Breakfast: Whole-wheat waffles with 1/2 cup low-fat strawberry Greek yogurt, 1/2 cup frozen mixed berries, and a little honey
Lunch: Tuna Melt with 12 tortilla chips and 1/4 apple
Snack 1: 100 calorie Mexican cheese pack with 24 tortilla chips
Dinner: Asian turkey burger with 1 cup shelled Edamame Beans
Water: 10-8oz glasses so far today
According to my workout plan I would be doing "Workout A" today. The actual workout looked very short and easy, so I decided to do 20 minutes on the elliptical before starting. That was probably a huge mistake.
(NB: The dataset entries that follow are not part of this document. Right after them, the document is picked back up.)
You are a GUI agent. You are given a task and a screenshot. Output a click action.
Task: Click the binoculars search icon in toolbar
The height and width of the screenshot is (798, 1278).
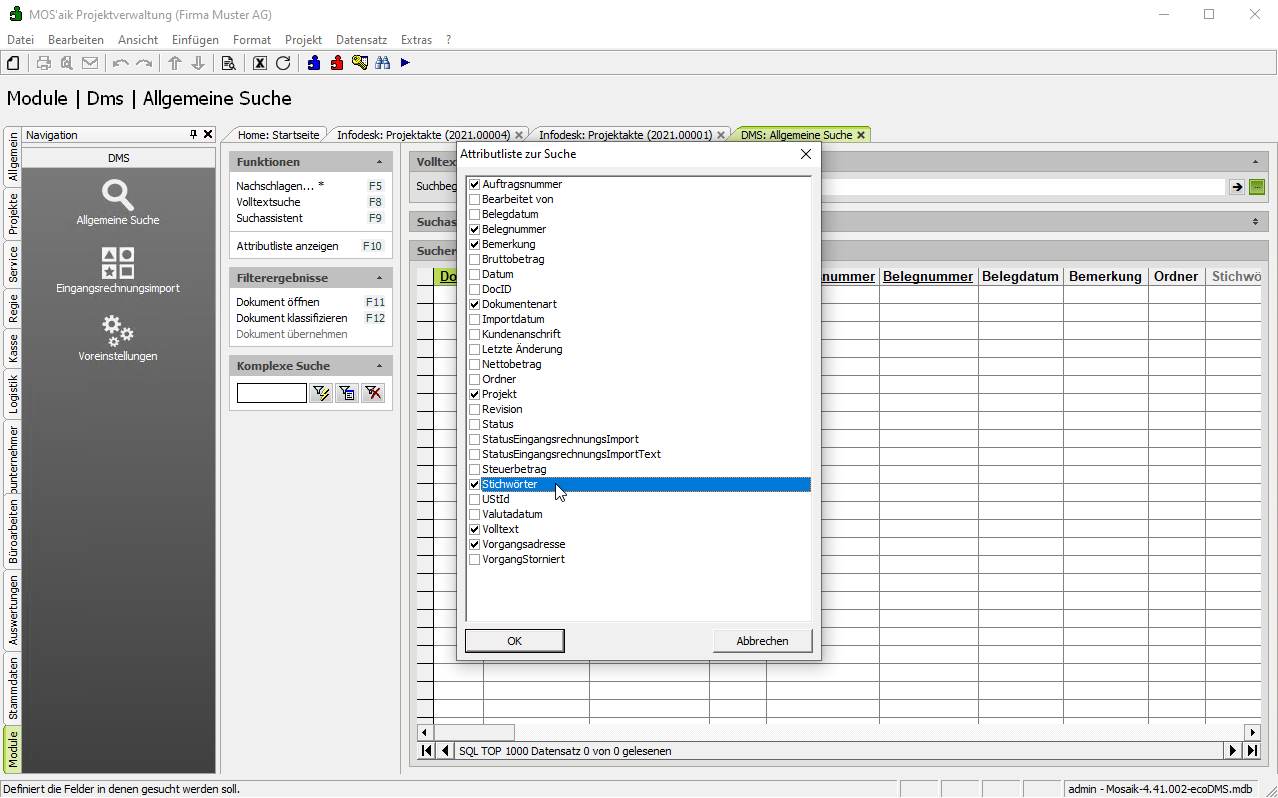(382, 63)
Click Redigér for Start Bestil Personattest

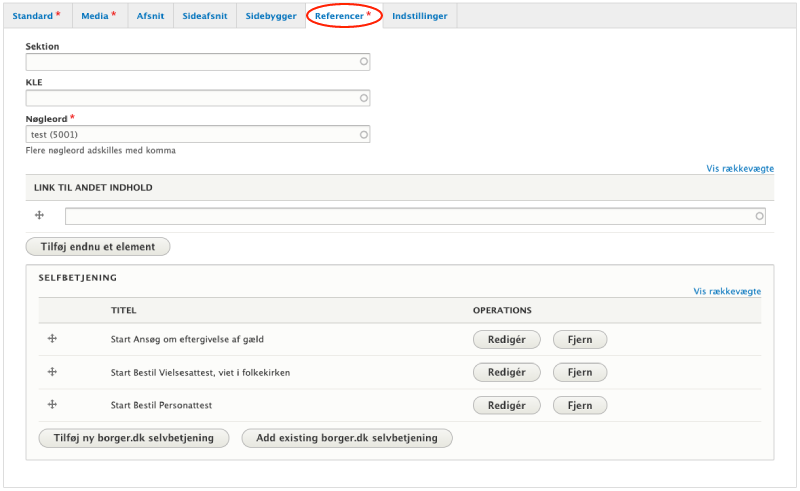(x=506, y=405)
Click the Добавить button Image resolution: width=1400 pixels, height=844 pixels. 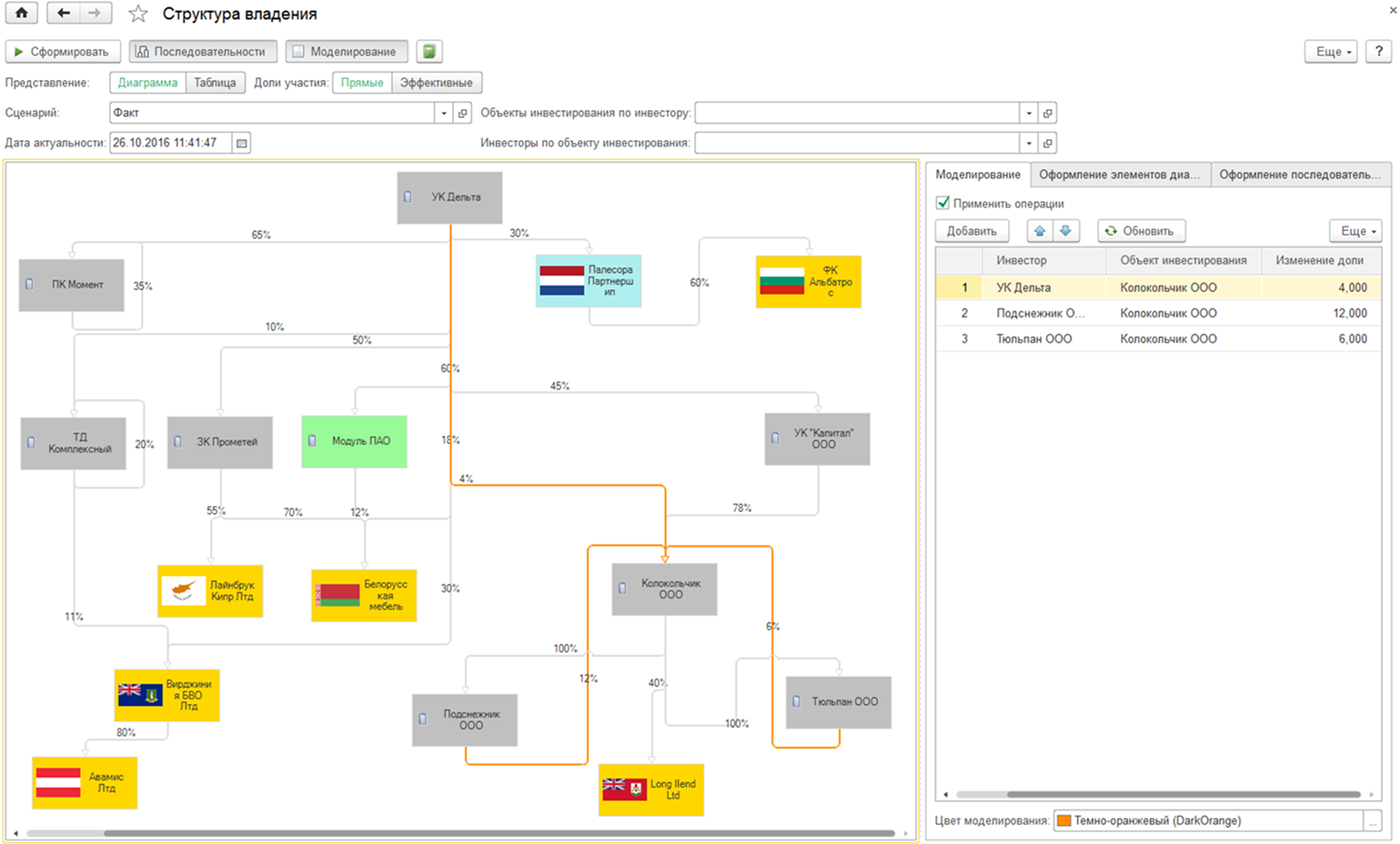click(x=972, y=231)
The workout was a lot tougher than I anticipated it to be. Each circuit is done in order three times, and then to the next circuit.
Split Squat x10
Single-Arm Row x12
Dumbbell Side Plank x 10
Two-Arm Swing x12
Dumbbell Push-Up x10
Rollout x10 (I could not figure out how to do this one!)
The Rollout I will have to work on. It didn't seem like I was doing it right, so I just did one rep of ten, and called it quits. Third time through the Split Squat was brutal! Great workout though. I felt awesome afterwards, and immediately went home for a much needed lunch.